• THE TASK: Given the records below, would you repeat exactly the lines that begin at the one containing "The height and width of the screenshot is (540, 960)." and end at the one containing "Click the 'نوع آلية سير العمل' label", inclusive?

Stored items:
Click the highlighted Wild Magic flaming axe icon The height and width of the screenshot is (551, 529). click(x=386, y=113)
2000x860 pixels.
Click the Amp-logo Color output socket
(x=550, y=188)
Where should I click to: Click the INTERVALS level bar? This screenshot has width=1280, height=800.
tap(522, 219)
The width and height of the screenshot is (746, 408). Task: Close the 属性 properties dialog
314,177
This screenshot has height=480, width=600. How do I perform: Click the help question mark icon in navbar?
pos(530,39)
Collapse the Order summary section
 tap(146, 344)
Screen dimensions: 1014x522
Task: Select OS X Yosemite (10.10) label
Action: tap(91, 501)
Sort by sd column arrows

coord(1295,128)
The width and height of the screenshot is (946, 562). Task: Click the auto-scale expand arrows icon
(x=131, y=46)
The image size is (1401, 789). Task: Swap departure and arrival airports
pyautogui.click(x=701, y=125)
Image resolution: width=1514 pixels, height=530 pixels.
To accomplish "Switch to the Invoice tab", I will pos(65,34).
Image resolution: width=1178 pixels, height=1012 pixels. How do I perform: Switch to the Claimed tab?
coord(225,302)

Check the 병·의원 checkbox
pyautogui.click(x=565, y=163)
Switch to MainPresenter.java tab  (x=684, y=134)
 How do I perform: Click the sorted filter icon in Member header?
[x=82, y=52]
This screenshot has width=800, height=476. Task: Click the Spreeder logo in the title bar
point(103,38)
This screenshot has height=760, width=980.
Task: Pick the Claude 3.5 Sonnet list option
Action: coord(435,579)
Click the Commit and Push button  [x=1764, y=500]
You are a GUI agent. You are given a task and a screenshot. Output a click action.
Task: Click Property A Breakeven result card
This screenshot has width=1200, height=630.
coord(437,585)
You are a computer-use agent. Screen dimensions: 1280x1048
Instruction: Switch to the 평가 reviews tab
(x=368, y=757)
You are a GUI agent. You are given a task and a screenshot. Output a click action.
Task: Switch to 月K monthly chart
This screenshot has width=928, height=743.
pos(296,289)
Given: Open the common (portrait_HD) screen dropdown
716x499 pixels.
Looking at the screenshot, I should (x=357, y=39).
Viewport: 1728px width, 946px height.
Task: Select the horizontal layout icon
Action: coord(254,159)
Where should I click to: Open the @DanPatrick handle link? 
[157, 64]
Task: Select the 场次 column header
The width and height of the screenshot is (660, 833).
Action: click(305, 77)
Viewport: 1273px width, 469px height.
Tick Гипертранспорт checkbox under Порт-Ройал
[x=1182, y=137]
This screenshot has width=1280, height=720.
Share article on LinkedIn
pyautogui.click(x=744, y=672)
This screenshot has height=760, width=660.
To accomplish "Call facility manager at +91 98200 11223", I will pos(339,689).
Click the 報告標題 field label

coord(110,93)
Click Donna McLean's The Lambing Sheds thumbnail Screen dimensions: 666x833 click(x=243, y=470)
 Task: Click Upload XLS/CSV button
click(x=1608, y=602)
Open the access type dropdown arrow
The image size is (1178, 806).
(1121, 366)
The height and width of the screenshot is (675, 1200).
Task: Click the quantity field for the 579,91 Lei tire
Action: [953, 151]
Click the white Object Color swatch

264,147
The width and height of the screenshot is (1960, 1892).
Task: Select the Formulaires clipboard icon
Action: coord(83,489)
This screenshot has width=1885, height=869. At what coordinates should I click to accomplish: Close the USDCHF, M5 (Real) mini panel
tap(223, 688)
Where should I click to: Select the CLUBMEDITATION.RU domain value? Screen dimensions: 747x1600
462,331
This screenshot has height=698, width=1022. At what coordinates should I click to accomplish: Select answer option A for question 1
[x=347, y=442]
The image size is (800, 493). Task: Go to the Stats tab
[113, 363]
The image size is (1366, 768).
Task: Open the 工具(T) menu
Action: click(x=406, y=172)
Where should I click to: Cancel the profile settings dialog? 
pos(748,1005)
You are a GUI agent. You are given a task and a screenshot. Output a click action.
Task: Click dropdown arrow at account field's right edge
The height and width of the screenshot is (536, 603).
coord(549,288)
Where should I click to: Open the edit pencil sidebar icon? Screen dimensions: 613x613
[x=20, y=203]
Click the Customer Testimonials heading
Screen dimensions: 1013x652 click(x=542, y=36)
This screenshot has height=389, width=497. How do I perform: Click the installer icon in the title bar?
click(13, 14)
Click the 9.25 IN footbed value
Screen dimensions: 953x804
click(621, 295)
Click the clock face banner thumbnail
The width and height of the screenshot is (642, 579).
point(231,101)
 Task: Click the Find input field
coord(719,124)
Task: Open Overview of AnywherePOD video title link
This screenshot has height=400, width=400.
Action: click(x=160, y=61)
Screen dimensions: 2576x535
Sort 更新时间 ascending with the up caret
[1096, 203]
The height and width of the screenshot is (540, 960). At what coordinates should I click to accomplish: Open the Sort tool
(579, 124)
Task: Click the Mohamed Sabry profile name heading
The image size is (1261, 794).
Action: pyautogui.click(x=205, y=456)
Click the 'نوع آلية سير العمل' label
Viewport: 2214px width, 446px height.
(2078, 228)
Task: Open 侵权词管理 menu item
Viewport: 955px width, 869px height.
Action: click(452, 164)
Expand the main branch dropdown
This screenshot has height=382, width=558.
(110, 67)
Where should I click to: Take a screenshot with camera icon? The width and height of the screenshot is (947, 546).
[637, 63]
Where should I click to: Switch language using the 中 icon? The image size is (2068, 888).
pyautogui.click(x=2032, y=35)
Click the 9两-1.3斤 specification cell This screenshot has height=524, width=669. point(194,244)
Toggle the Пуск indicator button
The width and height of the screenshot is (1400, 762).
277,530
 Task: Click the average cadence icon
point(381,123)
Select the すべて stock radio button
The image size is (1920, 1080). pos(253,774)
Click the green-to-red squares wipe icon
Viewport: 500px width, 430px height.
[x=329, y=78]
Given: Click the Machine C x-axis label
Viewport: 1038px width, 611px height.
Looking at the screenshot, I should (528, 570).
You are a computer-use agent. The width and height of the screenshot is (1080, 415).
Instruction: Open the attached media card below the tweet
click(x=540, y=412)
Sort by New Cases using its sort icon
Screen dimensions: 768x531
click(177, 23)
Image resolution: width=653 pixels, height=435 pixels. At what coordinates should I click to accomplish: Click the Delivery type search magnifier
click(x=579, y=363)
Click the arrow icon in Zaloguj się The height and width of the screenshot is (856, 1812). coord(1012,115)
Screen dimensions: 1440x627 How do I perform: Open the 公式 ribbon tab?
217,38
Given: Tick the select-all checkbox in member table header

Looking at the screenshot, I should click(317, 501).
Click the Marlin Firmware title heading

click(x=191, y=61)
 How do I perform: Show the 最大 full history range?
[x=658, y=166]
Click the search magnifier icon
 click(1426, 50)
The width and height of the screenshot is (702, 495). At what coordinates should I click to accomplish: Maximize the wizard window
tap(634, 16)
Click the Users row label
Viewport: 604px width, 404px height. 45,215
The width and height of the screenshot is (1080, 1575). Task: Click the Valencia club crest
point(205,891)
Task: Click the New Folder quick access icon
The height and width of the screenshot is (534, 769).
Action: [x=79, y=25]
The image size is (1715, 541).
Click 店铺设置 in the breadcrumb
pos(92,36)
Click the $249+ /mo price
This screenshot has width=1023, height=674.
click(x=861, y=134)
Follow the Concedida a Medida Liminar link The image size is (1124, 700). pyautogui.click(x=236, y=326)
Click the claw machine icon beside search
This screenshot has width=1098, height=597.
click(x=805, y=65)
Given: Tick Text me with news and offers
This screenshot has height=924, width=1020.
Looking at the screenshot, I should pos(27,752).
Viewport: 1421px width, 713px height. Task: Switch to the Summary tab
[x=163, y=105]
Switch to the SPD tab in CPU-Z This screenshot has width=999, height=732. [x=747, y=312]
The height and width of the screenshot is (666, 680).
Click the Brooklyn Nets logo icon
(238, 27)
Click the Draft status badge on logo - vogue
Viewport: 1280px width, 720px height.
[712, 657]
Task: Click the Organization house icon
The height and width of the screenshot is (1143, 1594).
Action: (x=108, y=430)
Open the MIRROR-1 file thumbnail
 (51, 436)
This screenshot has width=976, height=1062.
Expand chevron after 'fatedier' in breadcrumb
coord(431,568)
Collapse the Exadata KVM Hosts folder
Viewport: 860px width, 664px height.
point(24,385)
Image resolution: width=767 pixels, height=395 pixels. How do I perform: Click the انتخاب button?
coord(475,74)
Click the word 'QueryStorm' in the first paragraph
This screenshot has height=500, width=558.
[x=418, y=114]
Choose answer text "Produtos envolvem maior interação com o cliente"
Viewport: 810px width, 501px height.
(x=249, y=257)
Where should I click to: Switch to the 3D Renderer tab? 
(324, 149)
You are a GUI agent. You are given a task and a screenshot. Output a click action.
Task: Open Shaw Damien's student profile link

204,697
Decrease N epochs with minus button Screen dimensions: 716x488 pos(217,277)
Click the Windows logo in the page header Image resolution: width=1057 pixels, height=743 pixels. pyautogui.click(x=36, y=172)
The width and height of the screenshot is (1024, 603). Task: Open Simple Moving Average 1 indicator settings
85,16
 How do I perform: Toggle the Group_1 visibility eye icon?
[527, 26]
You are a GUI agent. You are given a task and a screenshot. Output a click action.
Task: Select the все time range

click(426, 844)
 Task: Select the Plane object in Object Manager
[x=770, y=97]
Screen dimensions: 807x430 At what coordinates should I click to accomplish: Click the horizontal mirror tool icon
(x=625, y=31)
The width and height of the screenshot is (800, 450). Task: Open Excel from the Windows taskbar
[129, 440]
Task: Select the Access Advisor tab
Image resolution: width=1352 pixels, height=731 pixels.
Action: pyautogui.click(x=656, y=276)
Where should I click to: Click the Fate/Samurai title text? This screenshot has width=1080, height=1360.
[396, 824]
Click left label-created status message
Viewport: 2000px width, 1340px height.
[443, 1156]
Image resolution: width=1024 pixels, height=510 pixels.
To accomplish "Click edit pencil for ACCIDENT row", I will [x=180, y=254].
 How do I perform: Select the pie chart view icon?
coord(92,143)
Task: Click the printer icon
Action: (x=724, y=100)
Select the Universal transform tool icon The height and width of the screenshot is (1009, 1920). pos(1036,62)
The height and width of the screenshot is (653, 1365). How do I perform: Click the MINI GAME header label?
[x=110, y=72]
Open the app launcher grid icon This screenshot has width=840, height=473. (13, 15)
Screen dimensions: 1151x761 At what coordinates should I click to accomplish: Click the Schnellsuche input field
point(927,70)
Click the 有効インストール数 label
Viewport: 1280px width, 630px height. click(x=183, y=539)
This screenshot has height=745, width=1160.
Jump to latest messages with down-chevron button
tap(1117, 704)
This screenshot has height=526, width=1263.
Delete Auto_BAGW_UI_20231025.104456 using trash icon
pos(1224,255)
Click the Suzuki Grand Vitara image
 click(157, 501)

• TASK RESPONSE:
The height and width of the screenshot is (540, 960). At what coordinates should I click to accomplish: Open the Sort tool
(579, 124)
Task: Click the Mohamed Sabry profile name heading
The image size is (1261, 794).
Action: pyautogui.click(x=205, y=456)
Click the 'نوع آلية سير العمل' label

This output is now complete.